Dr. Robert Hayes is the associate provost of the Office of Teaching Innovation and Digital Education (formerly the College of Continuing Studies). Prior to this appointment, he served as associate dean for Online Learning in the College of Continuing Studies. In that role, he oversaw the College’s robust portfolio of online academic and continuing education programs, including ACCESS Virtual Learning, New College Life Track, The University of Alabama Online and UA Early College.
Since joining the team in 2018, Dr. Hayes has led in advancing The University of Alabama’s distinction as a national leader in the distance and online education market, including rebranding Bama by Distance to The University of Alabama Online, launching 22 new academic degree programs and increasing high school dual credit, undergraduate and graduate student enrollment. Under his leadership, OTIDE has implemented Quality Matters as the guiding framework for quality assurance in online teaching and learning, introduced 24/7 technical support for faculty and students and improved UA’s standings in U.S. News & World Report rankings for Best Online Programs.

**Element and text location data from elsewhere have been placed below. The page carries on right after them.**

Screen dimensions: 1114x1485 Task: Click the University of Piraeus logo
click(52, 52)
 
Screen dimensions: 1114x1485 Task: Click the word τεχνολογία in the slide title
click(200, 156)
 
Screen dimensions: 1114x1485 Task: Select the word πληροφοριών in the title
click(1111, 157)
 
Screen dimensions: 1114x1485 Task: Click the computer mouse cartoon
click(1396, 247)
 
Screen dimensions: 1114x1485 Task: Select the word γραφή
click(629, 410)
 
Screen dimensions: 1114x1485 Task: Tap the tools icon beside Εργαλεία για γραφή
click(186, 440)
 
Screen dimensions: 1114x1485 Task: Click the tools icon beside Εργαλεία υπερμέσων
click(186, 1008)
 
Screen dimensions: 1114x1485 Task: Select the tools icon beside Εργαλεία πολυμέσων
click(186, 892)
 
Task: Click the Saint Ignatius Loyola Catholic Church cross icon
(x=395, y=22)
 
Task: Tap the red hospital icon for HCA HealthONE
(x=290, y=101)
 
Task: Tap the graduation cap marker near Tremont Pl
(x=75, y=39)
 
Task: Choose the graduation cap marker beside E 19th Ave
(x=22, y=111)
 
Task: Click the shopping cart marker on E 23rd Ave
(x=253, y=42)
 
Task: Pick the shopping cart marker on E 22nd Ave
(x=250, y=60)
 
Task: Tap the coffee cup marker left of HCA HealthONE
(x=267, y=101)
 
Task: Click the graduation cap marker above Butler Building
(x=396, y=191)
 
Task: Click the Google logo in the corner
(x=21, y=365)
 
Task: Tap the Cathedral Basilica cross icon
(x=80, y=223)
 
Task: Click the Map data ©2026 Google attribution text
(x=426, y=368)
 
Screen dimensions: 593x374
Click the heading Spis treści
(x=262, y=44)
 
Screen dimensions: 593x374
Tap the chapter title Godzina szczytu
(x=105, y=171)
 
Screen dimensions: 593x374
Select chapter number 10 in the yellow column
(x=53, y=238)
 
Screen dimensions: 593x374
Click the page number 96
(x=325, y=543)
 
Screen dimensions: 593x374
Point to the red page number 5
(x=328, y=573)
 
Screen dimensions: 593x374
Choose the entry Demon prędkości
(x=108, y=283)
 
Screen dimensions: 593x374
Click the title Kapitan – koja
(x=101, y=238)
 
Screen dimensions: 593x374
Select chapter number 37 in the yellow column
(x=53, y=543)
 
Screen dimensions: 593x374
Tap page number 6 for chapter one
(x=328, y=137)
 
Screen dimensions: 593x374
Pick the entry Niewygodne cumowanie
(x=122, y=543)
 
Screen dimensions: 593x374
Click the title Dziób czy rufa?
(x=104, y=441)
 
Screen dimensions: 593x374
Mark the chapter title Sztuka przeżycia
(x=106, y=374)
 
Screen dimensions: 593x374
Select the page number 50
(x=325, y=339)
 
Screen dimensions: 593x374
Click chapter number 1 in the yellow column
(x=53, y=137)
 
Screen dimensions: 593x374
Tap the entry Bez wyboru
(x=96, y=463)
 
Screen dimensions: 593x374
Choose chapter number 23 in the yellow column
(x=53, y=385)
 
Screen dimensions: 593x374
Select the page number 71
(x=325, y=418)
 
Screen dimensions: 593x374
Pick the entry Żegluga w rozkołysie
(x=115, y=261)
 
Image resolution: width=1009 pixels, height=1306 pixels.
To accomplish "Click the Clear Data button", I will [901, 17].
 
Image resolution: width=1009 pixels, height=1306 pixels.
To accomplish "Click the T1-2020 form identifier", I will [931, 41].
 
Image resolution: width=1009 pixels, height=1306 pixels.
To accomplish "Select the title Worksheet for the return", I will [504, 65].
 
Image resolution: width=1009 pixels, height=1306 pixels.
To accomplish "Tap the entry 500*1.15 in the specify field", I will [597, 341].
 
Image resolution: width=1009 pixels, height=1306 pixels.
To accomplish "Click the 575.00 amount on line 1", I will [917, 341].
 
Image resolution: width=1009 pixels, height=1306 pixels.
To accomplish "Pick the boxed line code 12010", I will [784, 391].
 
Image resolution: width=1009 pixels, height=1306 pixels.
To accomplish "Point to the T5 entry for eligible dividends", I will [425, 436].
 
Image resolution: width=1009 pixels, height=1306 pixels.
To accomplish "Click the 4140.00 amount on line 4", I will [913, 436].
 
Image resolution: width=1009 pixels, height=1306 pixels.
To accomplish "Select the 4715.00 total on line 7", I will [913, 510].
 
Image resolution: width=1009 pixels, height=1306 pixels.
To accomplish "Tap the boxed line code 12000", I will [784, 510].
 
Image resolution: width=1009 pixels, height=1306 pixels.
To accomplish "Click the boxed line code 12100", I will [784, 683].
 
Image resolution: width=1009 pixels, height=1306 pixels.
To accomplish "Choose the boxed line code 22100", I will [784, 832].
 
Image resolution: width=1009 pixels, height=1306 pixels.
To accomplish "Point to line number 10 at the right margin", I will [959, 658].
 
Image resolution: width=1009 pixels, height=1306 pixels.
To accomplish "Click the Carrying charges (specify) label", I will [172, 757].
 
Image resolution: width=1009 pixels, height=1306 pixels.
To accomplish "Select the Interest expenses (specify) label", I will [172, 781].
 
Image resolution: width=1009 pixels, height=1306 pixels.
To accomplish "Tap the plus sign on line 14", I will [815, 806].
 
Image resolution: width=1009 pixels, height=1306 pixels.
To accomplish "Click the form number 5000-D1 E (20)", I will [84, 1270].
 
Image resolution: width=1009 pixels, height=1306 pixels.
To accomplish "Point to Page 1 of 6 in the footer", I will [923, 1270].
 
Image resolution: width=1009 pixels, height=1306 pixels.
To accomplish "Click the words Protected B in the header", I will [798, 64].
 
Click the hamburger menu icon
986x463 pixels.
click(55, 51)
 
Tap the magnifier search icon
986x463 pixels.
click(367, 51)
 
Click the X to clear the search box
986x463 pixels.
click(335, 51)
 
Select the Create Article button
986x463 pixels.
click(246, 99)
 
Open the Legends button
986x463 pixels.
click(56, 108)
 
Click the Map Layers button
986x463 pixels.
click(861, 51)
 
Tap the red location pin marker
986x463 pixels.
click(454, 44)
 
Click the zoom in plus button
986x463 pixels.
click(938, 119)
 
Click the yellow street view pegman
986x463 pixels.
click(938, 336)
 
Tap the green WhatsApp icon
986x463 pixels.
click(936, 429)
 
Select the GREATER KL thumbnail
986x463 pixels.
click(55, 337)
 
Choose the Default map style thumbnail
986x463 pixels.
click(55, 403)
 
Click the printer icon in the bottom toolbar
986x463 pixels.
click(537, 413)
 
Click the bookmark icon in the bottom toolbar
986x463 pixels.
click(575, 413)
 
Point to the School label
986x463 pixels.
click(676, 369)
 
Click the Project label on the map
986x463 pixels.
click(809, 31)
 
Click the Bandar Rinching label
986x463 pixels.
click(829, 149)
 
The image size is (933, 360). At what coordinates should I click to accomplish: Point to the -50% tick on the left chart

Dr. Hayes served in several professional roles across The University of Alabama since 2005. He managed marketing, communications and fundraising activities for the Division of Student Life, where he oversaw a comprehensive rebranding of the division and grew the portfolio of endowed support accounts by more than $4 million. Dr. Hayes served six years as assistant dean and director of Student Services in the College of Arts and Sciences; through this role, he introduced a First Year Advising Center, expanded pre-professional programming for undergraduates, introduced an experiential learning center and incorporated strategic interventions that improved the College’s recruitment, retention and graduation outcomes.
Prior to his work in Academic Affairs, Dr. Hayes directed UA’s Bama Bound Orientation program in the Division of Enrollment Management, where his team welcomed the largest consecutive freshmen classes UA had seen in its history to date.
He earned a Bachelor of Arts in Political Science and a Master of Science in Counseling and College Student Personnel from Jacksonville State University, and he earned a PhD in Instructional Leadership from The University of Alabama. His dissertation engaged critical race theory as a mechanism for understanding the experiences of African American male scholars in engineering academic programs at a predominately white institution.